MinHashed AtomPair Fingerprint of Radius 2
Project description
MAP4
Map4 is a MinHash-based molecular fingerprint.
How to install
As usual, you can simply install the package using pip:
pip install map4
Examples
Given a SMILES string, you can generate the MAP4 fingerprint as follows:
from rdkit.Chem import MolFromSmiles, Mol # pylint: disable=import-error,no-name-in-module
import numpy as np
from map4 import MAP4
map4 = MAP4(
# The size of the MinHash-based fingerprint
dimensions=2048,
# The radius of the circular substructures to consider
radius=2,
# Whether to include duplicated shingles, which we can
# make unique by extending them with a counter
include_duplicated_shingles=False,
)
molecule: Mol = MolFromSmiles("CCO")
fingerprint: np.ndarray = map4.calculate(molecule)
assert fingerprint.shape == (2048,)
Map4 also provides a multiprocessing-based implementation to calculate the fingerprints of a list of molecules:
from typing import List
import numpy as np
from rdkit.Chem import Mol, MolFromSmiles # pylint: disable=import-error,no-name-in-module
from map4 import MAP4
map4 = MAP4(
dimensions=2048,
radius=2,
include_duplicated_shingles=False,
)
molecules: List[Mol] = [MolFromSmiles("CCO"), MolFromSmiles("CCN")]
fingerprints: np.ndarray = map4.calculate_many(
molecules,
# The number of threads to use
number_of_threads=2,
# Whether to show a progress bar
verbose=True,
)
assert len(fingerprints) == 2
assert fingerprints[0].shape == (2048,)
assert fingerprints[1].shape == (2048,)
Finally, the fingerprints can be visualized using the visualize
method, which computes a TSNE of the fingerprints of the provided molecules.

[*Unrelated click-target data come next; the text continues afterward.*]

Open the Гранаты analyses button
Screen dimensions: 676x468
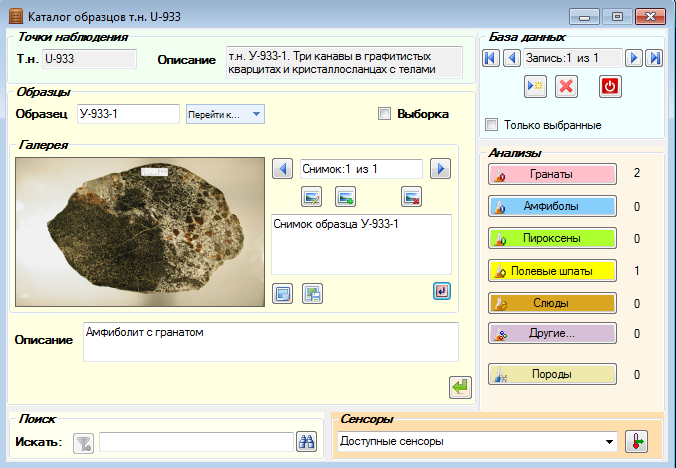click(552, 174)
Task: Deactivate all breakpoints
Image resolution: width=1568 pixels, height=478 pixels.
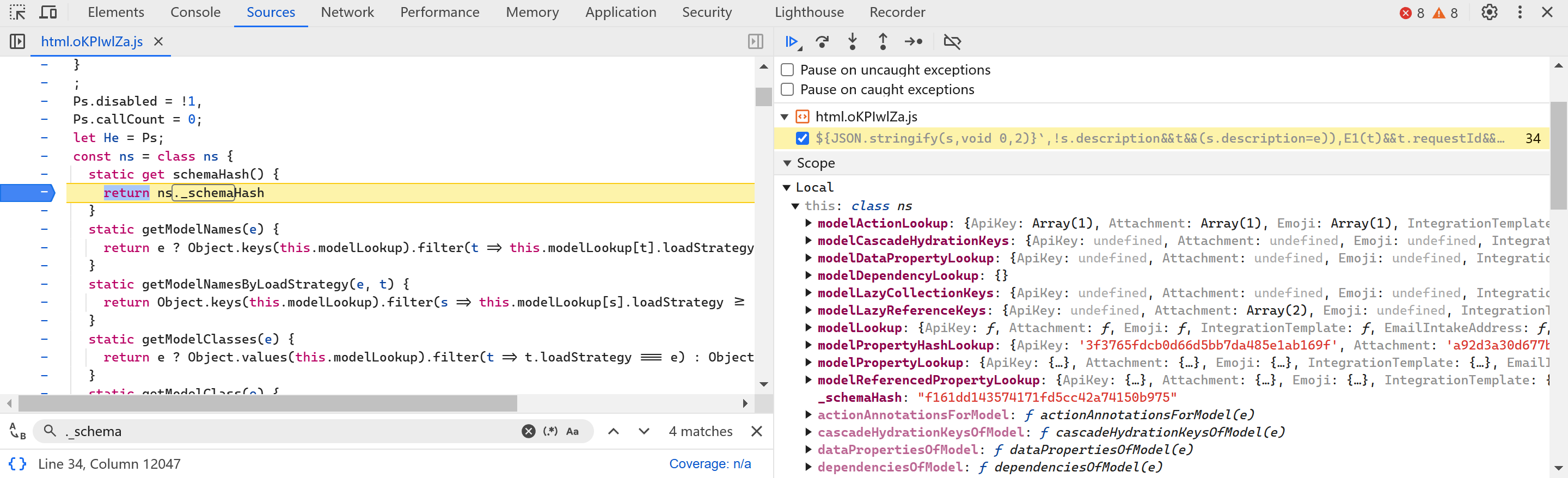Action: pyautogui.click(x=952, y=41)
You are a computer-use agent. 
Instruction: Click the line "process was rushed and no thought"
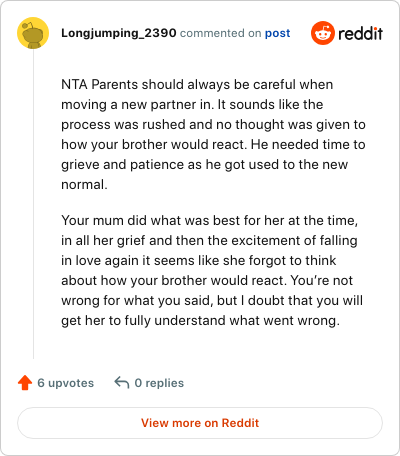213,124
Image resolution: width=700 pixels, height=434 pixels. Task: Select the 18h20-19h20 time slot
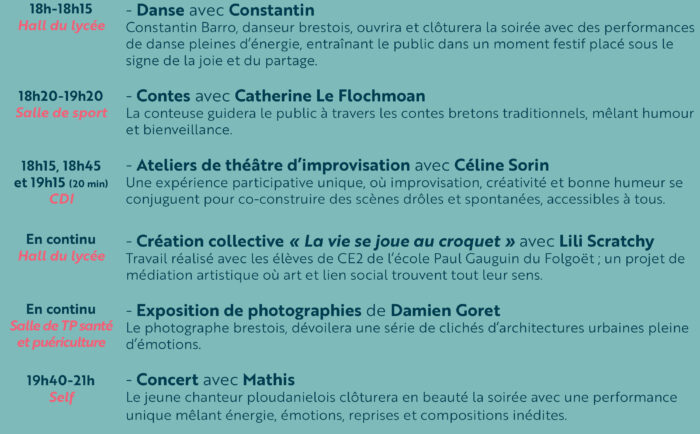click(62, 96)
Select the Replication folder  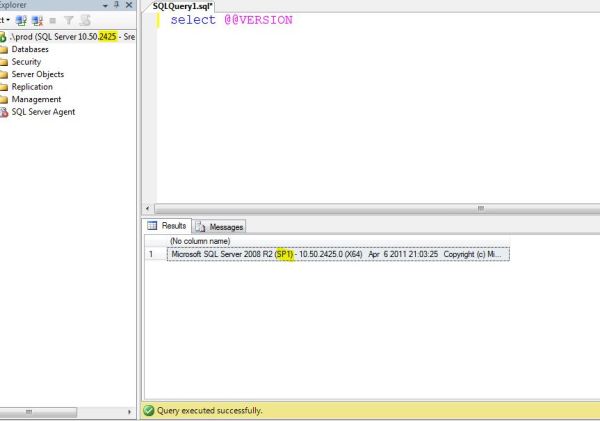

You can find an example of how to use the visualize
method in the test_visualize.py
file. Here's a preview:
Using the CLI
Map4 also provides a command-line entry-point called map4
. This command-line interface (CLI) provides a way to compute MAP4 fingerprints for a batch of molecules using SMILES input. The fingerprints can be customized via various options such as fingerprint dimensions, radius, and batch size. The entry-point is available once the package is installed, so no additional setup is required.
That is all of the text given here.